= Swedish People's League in the Baltic Sea Provinces =

Defunct political party in Estonia

Swedish People's League in the Baltic Sea Provinces (Svenska Folkförbundet i Östersjöprovinserna; Rootsi Rahvaliit) was a political party in Estonia, representing interests of the Swedish minority population.

==History==
The party was founded in 1917, and began publishing Kustbon the following year. In March 1919, the party held its congress.
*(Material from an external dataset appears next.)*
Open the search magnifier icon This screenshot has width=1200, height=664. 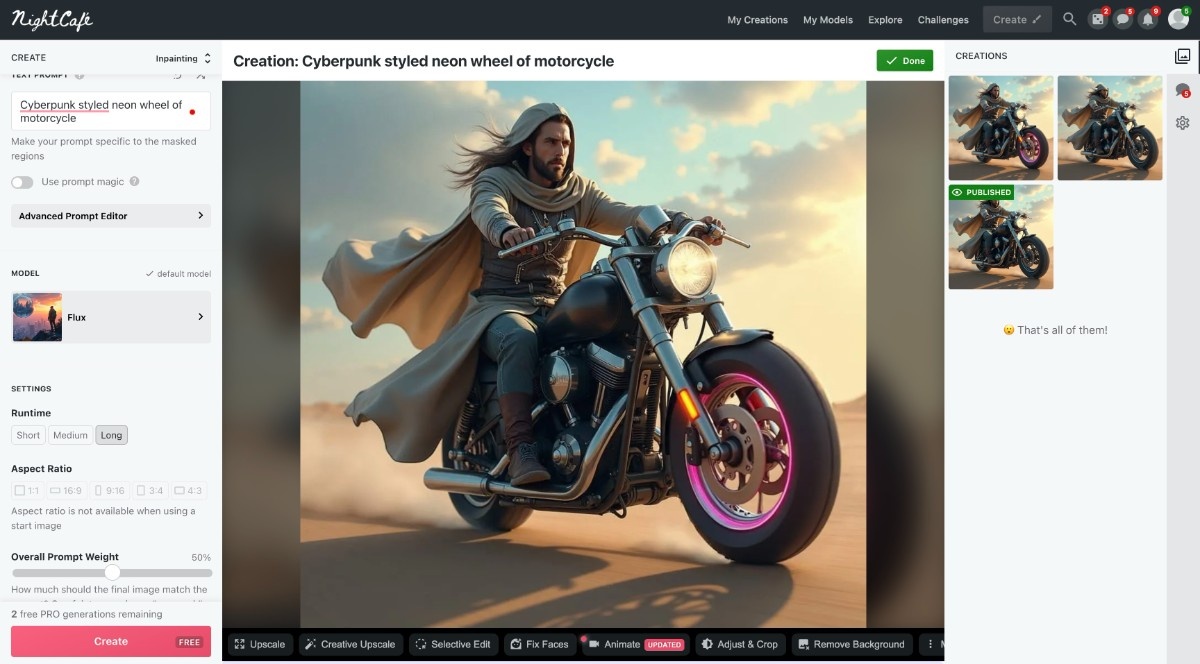pyautogui.click(x=1070, y=19)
Due to the small size of the Swedish minority, the party was unable to have any impact running alone. In the 1929 elections it formed an alliance with the German-Baltic Party, which resulted in a 20% increase in their combined vote share. At the time the party was led by Hans Pöhl, a former members of the Christian People's Party. After Pöhl died in 1930, Mathias Westerblom took over as party leader.

The party had its offices at Riddaregatan (Rüütli) 9, Tallinn, attached to Swedish Saint Michael Parish and the Swedish-language school.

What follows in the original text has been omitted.